2 そんな一人であるAさんは2年ほど前、母からの虐待に堪えられず、妹と二人で家を飛び出し児童相談所に逃げ込みました。18歳未満の妹は児童相談所の一時保護所、Aさんは18歳以上だったので一時保護はできず、子どもセンターパオのシェルター「丘のいえ」にて保護されました。姉妹が一緒に逃げてきたケースなので、二人とも「丘のいえ」にて保護した方がいいのではないかと、私は児童相談所に何度か言ってきましたが、それは叶わず、妹は家に帰ることを希望して自宅に戻ったと後から聞きました。
3 Aさんは、妹が自宅に戻ったことを聞いても家には帰らないと話し、パオの自立援助ホーム「ぴあ・かもみーる」に移り、自立に向けて生活を開始しました。私と杉浦宇子会員が、子どもの権利のために動くパートナー弁護士となりました。
 Aさんは当時高校3年生でしたが、家を出る以上は高校は辞めざるを得ないと思っていました。ただ、卒業まで半年であること、高校も応援してくれていたこと等から、諦める必要はないのではないかと話したところ、彼女は再び高校卒業に向けて希望を持ち始めました。午後6時という門限を守りながら、遠くの高校に毎日通うのは大変だったと思いますが、頑張って通学を続け無事卒業式を迎えることができました。私と杉浦会員も卒業式に参加させてもらい、クラスメイトと一緒に卒業できることを喜ぶ姿を見て感無量でした。
4 Aさんには福祉関係の仕事がしたいという将来の夢がありましたが、高校卒業すら断念しなければならないという状況で、パオに来たとき彼女は夢を完全に諦めていました。しかし、子どもたちを受容的に支援する「ぴあ・かもみーる」のスタッフと接する中で、自分もこのような仕事をしたいと強く思うようになり、一旦諦めていた大学進学も再び目指すようになりました。私もいくつか大学のオープンキャンパスに同行しました。
 問題は入学金・授業料、そして日々の生活費の捻出方法でした。私は彼女の父に思い切って連絡し、彼女が大学進学を希望していることを伝えました。その話を聞いた父は、こんな状況になってしまったが自分は娘を応援したいと思っていると話し、学費を負担すると話してくれました。
5 Aさんは無事大学に進学し、パオも旅立ち一人暮らしをしています。学費は父からの支援、生活費は奨学金とアルバイトで賄っています。約8か月のパオでの生活は、「人生のいい転機になったし、本当に来ることができてよかった」と話してくれています。

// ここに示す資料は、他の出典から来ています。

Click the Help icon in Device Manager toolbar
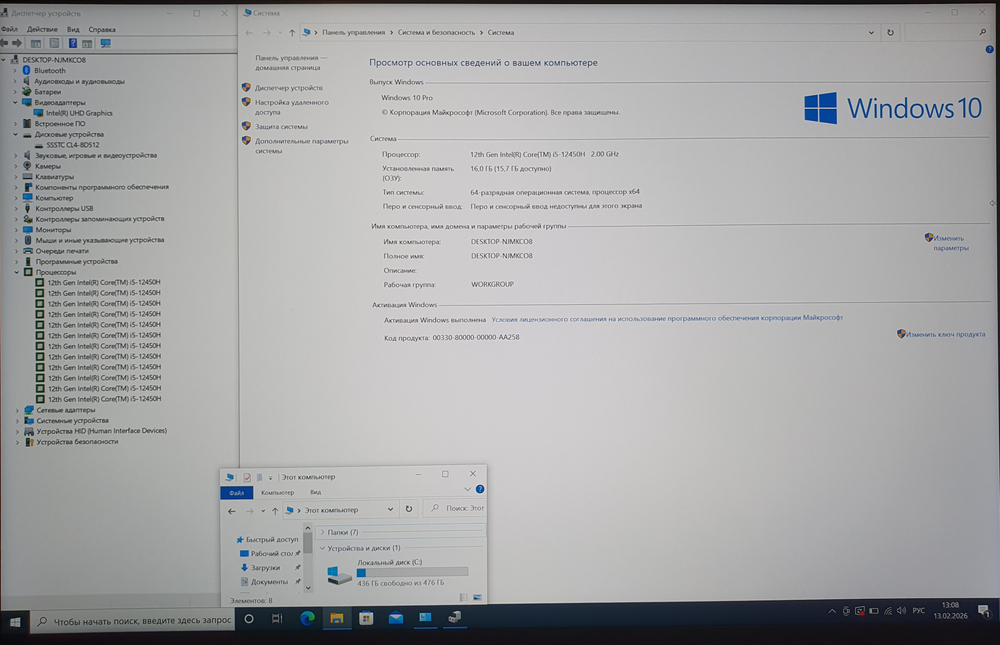 coord(73,43)
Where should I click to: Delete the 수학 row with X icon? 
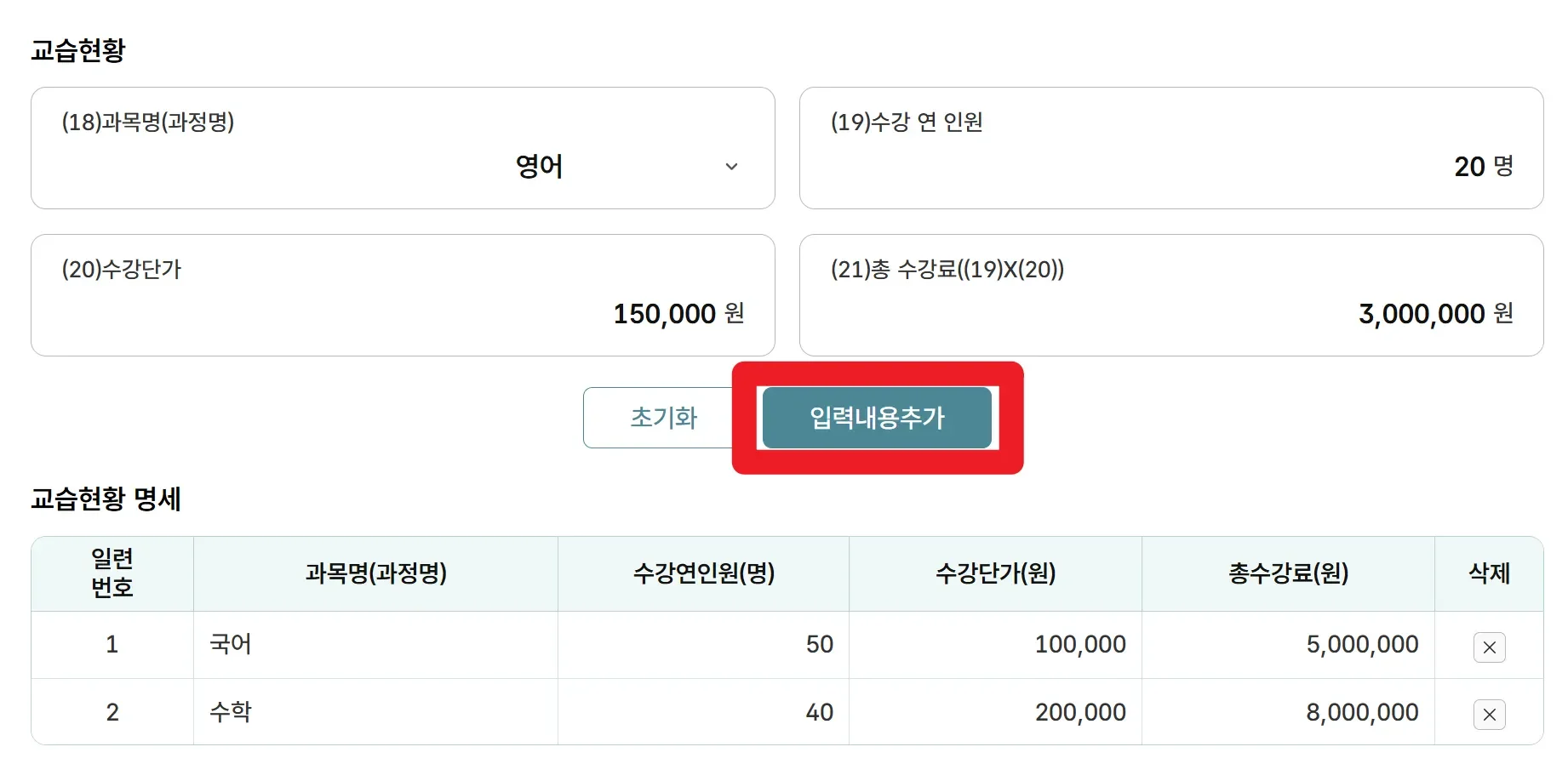(1489, 715)
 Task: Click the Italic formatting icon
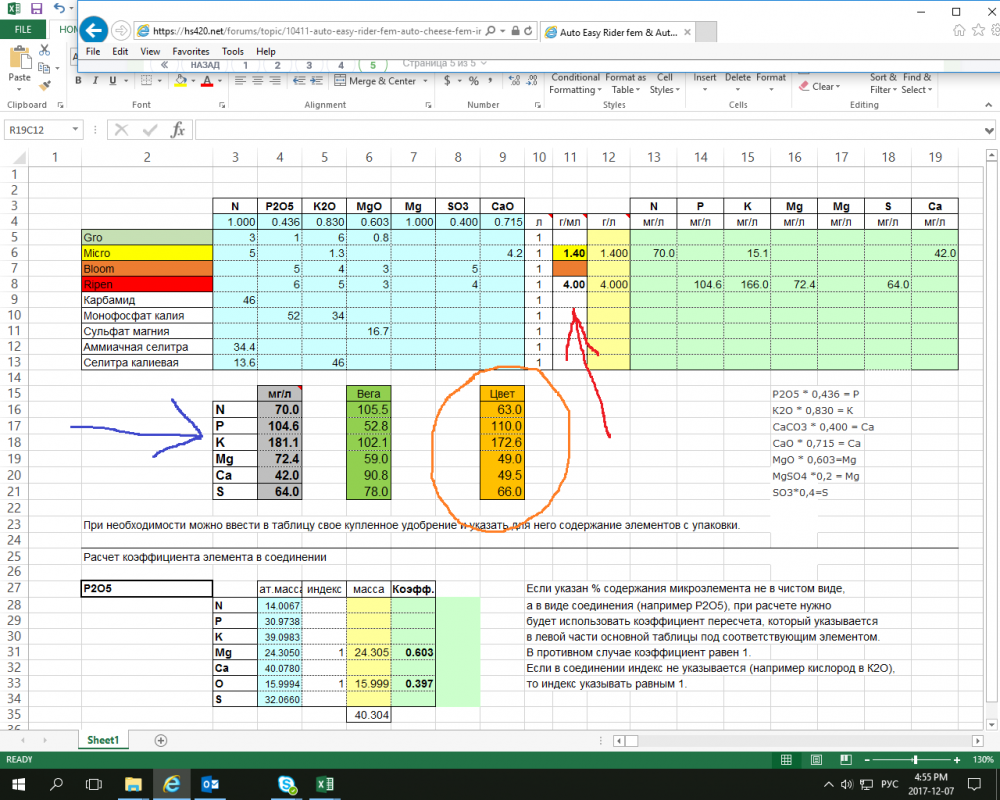95,80

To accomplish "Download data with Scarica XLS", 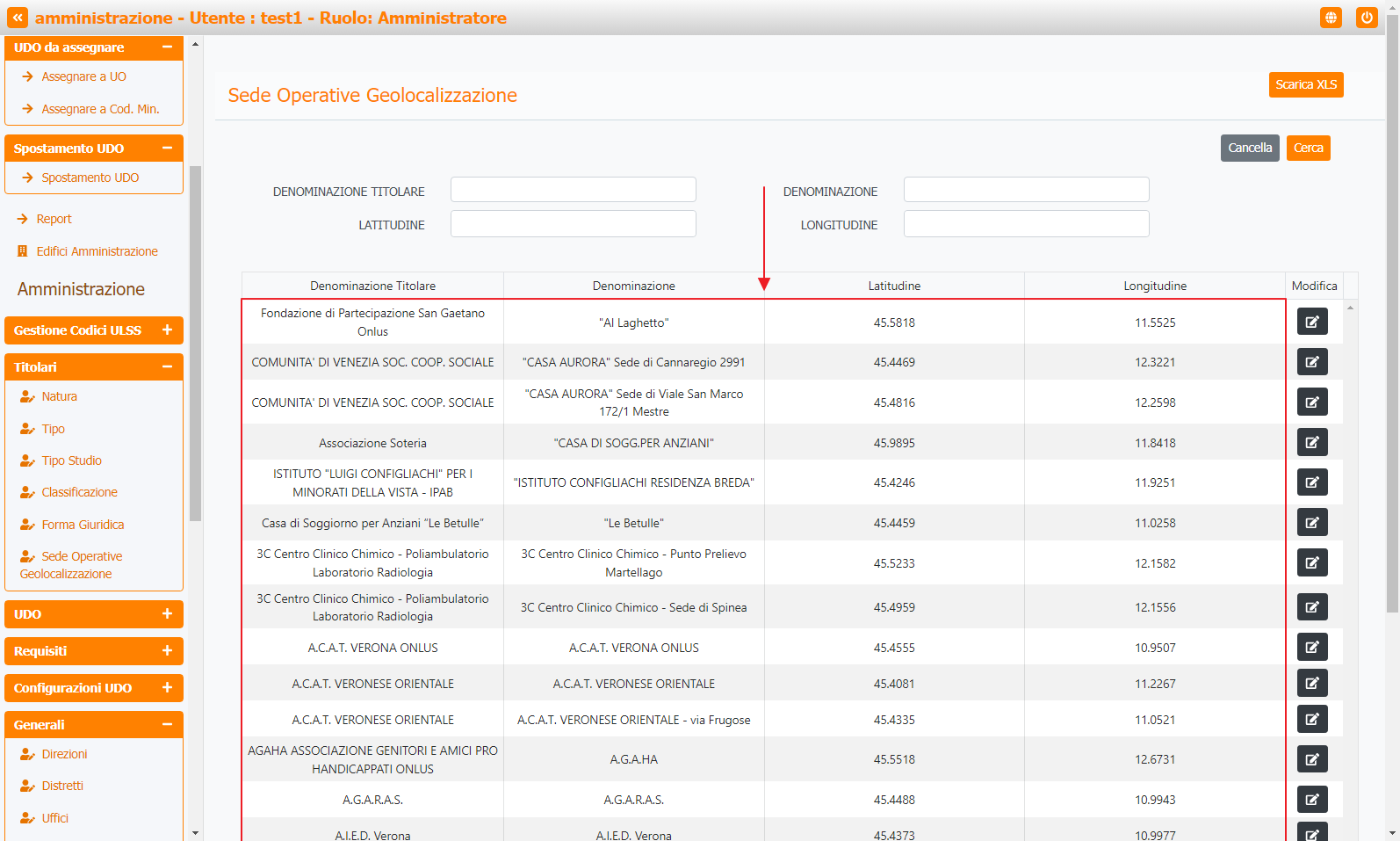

6 この春、再び妹が家を飛び出し、私と杉浦会員がパートナー弁護士となりました。2年前一時保護所から家に戻った理由を聞くと、当時一時保護所内で小さい子どもに厳しく対応する職員がいて、それを見るのが辛かったからだと話していました。あのとき、私たちが一度でも直接会って妹と話ができていればと悔やむとともに、これから自立に向けて応援を続けようと思っています。